Mengapa orang tua Moms jarang memberi pujian? Mungkin supaya Moms  tetap menjadi anak yang rendah hati. Tidak sombong mentang-mentang dipuji. Padahal, mendapat pujian dari orang tua membuat anak merasa bangga dan terpacu ingin melakukan hal yang lebih lagi. Merasa pula diri ini berharga. Jadi sebaiknya jangan diterapkan cara seperti ini pada si Kecil, ya, Moms.  Berikan pujian pada si Kecil ketika dia meraih keberhasilan. Namun, jangan berlebihan dalam memberikan pujian, berikan sewajarnya sehingga si Kecil tidak merasa besar kepala.

Memukul anak

Dibandingkan dengan anak zaman sekarang, sepertinya anak angkatan Moms lebih sering mendapat pukulan dari orang tua. “Sampai sekarang masih membekas di ingatan saya setiap kali pukulan ayah saya melayang. Memang tidak semua pukulan itu keras. Dan, memang saya ada perilaku salah juga.  Tapi, tetap saja ada rasa kesal,  rasa malu  dan dendam. Ayah kalau memukul itu tidak lihat situasi. Pernah dilakukan di hadapan teman saya. Mau ditaruh di mana muka saya?” cerita Moms Martha, 31 tahun, tentang masa kecilnya.
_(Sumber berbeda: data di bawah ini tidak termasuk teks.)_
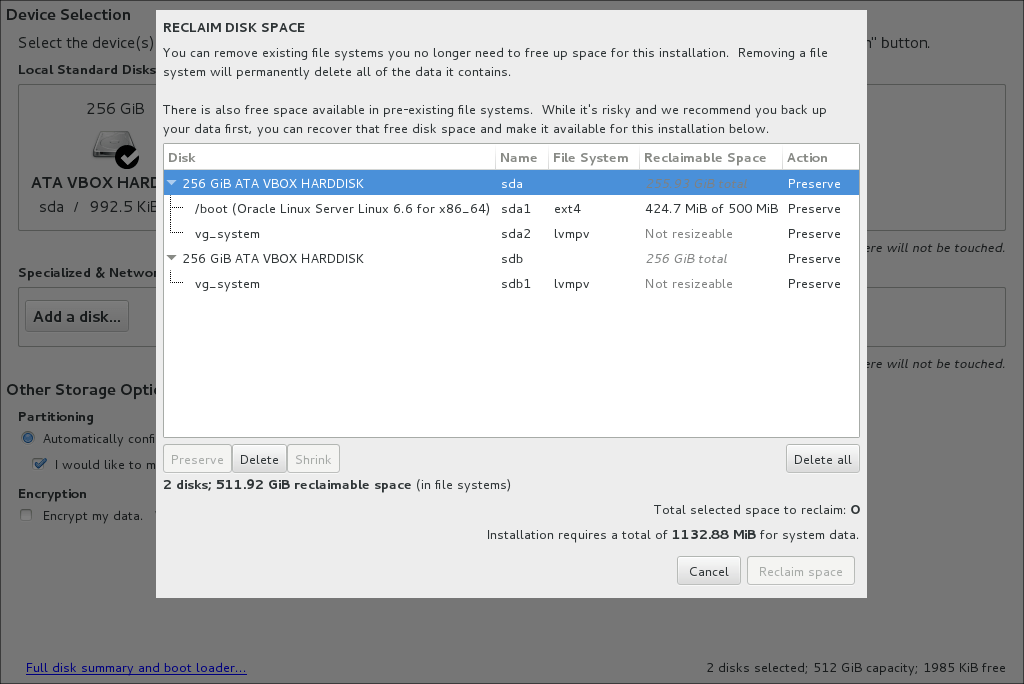Click the Preserve button

coord(197,458)
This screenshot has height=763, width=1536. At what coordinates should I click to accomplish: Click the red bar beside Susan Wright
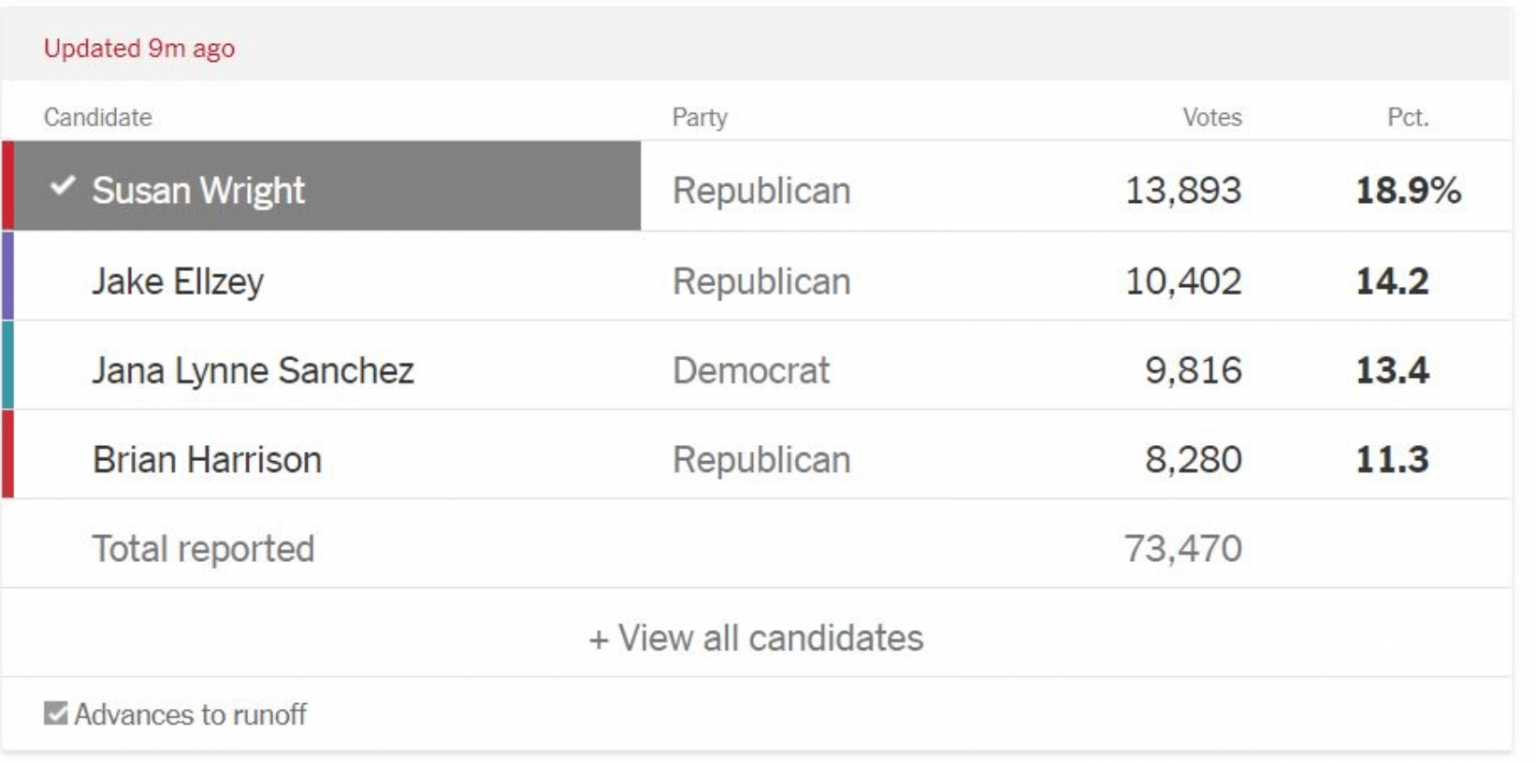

Diakui oleh Moms Martha, dampak pukulan itu tidak membuat dirinya kapok. “Yang pasti hingga saat ini masih sulit  dan takut untuk jalin hubungan dekat dengan ayah. Masih trauma,” katanya.  Karena itu, memukul sudah tidak bisa lagi diterapkan untuk mendisiplinkan anak. Sebaiknya kedepankan komunikasi dan ajarkan anak tentang tanggung jawab dan konsekuensi dari sebuah perbuatan.

Prestasi dan prestasi

Pulang sekolah beragam les atau privat pelajaran menanti, Orang tua dulu bilang bahwa pelajaran itu penting supaya anak  berprestasi dan dihormati orang lain. Ada benarnya. Tapi, sebenarnya untuk siapa? Mungkin bagi sebagian anak sulit sekali untuk memahami matematika dan fisika. Atau anak memiliki bakat lain di luar pelajaran sekolah. Namun, sebagian besar orang tua sepertinya tidak mau tahu dan mengharapkan anak berprestasi di bidang akademik. 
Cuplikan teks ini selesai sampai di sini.